TASK INSTRUCTIONS: Exactly as given, restate each record that follows.
(GIVEN RECORDS Opens)
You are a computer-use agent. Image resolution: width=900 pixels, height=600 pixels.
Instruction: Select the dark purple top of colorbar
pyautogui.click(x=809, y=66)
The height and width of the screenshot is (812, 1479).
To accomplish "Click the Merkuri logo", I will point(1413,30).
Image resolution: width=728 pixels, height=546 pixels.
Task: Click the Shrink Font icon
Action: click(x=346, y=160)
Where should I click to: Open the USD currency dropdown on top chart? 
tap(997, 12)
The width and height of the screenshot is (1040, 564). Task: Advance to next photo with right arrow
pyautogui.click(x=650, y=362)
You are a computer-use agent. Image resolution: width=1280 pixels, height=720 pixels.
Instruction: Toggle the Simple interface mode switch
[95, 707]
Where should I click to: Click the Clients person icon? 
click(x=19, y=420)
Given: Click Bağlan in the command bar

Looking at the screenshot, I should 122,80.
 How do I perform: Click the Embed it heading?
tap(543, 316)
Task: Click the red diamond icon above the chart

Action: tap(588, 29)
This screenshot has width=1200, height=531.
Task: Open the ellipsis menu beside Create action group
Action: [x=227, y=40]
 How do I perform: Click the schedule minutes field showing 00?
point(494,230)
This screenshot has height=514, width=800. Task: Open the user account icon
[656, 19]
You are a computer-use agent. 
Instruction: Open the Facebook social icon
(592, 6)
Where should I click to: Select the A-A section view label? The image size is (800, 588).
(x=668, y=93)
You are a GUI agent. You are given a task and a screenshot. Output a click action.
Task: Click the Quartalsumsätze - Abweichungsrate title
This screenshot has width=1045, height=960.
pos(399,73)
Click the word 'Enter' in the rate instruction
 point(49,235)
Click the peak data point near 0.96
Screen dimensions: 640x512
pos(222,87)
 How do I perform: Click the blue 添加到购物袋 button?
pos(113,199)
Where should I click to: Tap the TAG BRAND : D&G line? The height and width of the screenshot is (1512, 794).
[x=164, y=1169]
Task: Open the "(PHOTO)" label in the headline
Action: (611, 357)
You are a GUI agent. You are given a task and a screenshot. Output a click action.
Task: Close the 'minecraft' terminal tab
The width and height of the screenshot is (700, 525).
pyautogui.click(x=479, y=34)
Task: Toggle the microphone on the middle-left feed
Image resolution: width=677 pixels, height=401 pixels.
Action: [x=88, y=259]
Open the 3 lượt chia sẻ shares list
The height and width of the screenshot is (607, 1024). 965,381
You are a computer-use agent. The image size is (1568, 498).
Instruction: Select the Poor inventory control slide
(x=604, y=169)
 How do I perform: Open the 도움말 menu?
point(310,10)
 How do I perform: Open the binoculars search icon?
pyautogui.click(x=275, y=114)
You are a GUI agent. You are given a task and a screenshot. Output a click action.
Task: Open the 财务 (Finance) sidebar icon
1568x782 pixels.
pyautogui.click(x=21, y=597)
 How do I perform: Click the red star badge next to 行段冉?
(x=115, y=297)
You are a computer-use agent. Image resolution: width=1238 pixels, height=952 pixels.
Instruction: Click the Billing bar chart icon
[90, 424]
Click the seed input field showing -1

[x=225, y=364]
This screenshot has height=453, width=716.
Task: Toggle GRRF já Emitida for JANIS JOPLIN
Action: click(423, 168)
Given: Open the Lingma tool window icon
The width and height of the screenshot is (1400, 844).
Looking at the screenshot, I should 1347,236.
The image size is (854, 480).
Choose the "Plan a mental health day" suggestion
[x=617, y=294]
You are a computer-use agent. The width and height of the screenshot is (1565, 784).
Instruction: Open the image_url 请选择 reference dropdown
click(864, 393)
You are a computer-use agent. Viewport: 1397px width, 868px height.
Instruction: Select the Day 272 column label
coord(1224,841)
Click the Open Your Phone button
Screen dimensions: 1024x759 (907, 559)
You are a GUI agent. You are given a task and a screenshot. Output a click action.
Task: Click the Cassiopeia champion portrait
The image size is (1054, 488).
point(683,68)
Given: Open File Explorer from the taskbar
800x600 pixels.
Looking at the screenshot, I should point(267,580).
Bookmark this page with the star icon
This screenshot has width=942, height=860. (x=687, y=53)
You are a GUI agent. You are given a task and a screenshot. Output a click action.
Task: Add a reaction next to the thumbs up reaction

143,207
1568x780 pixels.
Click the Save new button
(GIVEN RECORDS Closes)
RESPONSE BOX:
You are a computer-use agent. Image resolution: width=900 pixels, height=600 pixels.
Instruction: Select the dark purple top of colorbar
pyautogui.click(x=809, y=66)
The height and width of the screenshot is (812, 1479).
To accomplish "Click the Merkuri logo", I will point(1413,30).
Image resolution: width=728 pixels, height=546 pixels.
Task: Click the Shrink Font icon
Action: click(x=346, y=160)
Where should I click to: Open the USD currency dropdown on top chart? 
tap(997, 12)
The width and height of the screenshot is (1040, 564). Task: Advance to next photo with right arrow
pyautogui.click(x=650, y=362)
You are a computer-use agent. Image resolution: width=1280 pixels, height=720 pixels.
Instruction: Toggle the Simple interface mode switch
[95, 707]
Where should I click to: Click the Clients person icon? 
click(x=19, y=420)
Given: Click Bağlan in the command bar

Looking at the screenshot, I should 122,80.
 How do I perform: Click the Embed it heading?
tap(543, 316)
Task: Click the red diamond icon above the chart

Action: tap(588, 29)
This screenshot has width=1200, height=531.
Task: Open the ellipsis menu beside Create action group
Action: [x=227, y=40]
 How do I perform: Click the schedule minutes field showing 00?
point(494,230)
This screenshot has height=514, width=800. Task: Open the user account icon
[656, 19]
You are a computer-use agent. 
Instruction: Open the Facebook social icon
(592, 6)
Where should I click to: Select the A-A section view label? The image size is (800, 588).
(x=668, y=93)
You are a GUI agent. You are given a task and a screenshot. Output a click action.
Task: Click the Quartalsumsätze - Abweichungsrate title
This screenshot has width=1045, height=960.
pos(399,73)
Click the word 'Enter' in the rate instruction
 point(49,235)
Click the peak data point near 0.96
Screen dimensions: 640x512
pos(222,87)
 How do I perform: Click the blue 添加到购物袋 button?
pos(113,199)
Where should I click to: Tap the TAG BRAND : D&G line? The height and width of the screenshot is (1512, 794).
[x=164, y=1169]
Task: Open the "(PHOTO)" label in the headline
Action: (611, 357)
You are a GUI agent. You are given a task and a screenshot. Output a click action.
Task: Close the 'minecraft' terminal tab
The width and height of the screenshot is (700, 525).
pyautogui.click(x=479, y=34)
Task: Toggle the microphone on the middle-left feed
Image resolution: width=677 pixels, height=401 pixels.
Action: [x=88, y=259]
Open the 3 lượt chia sẻ shares list
The height and width of the screenshot is (607, 1024). 965,381
You are a computer-use agent. The image size is (1568, 498).
Instruction: Select the Poor inventory control slide
(x=604, y=169)
 How do I perform: Open the 도움말 menu?
point(310,10)
 How do I perform: Open the binoculars search icon?
pyautogui.click(x=275, y=114)
You are a GUI agent. You are given a task and a screenshot. Output a click action.
Task: Open the 财务 (Finance) sidebar icon
1568x782 pixels.
pyautogui.click(x=21, y=597)
 How do I perform: Click the red star badge next to 行段冉?
(x=115, y=297)
You are a computer-use agent. Image resolution: width=1238 pixels, height=952 pixels.
Instruction: Click the Billing bar chart icon
[90, 424]
Click the seed input field showing -1

[x=225, y=364]
This screenshot has height=453, width=716.
Task: Toggle GRRF já Emitida for JANIS JOPLIN
Action: click(423, 168)
Given: Open the Lingma tool window icon
The width and height of the screenshot is (1400, 844).
Looking at the screenshot, I should 1347,236.
The image size is (854, 480).
Choose the "Plan a mental health day" suggestion
[x=617, y=294]
You are a computer-use agent. The width and height of the screenshot is (1565, 784).
Instruction: Open the image_url 请选择 reference dropdown
click(864, 393)
You are a computer-use agent. Viewport: 1397px width, 868px height.
Instruction: Select the Day 272 column label
coord(1224,841)
Click the Open Your Phone button
Screen dimensions: 1024x759 (907, 559)
You are a GUI agent. You are given a task and a screenshot. Output a click action.
Task: Click the Cassiopeia champion portrait
The image size is (1054, 488).
point(683,68)
Given: Open File Explorer from the taskbar
800x600 pixels.
Looking at the screenshot, I should point(267,580).
Bookmark this page with the star icon
This screenshot has width=942, height=860. (x=687, y=53)
You are a GUI agent. You are given a task and a screenshot. Output a click action.
Task: Add a reaction next to the thumbs up reaction

143,207
1568x780 pixels.
Click the Save new button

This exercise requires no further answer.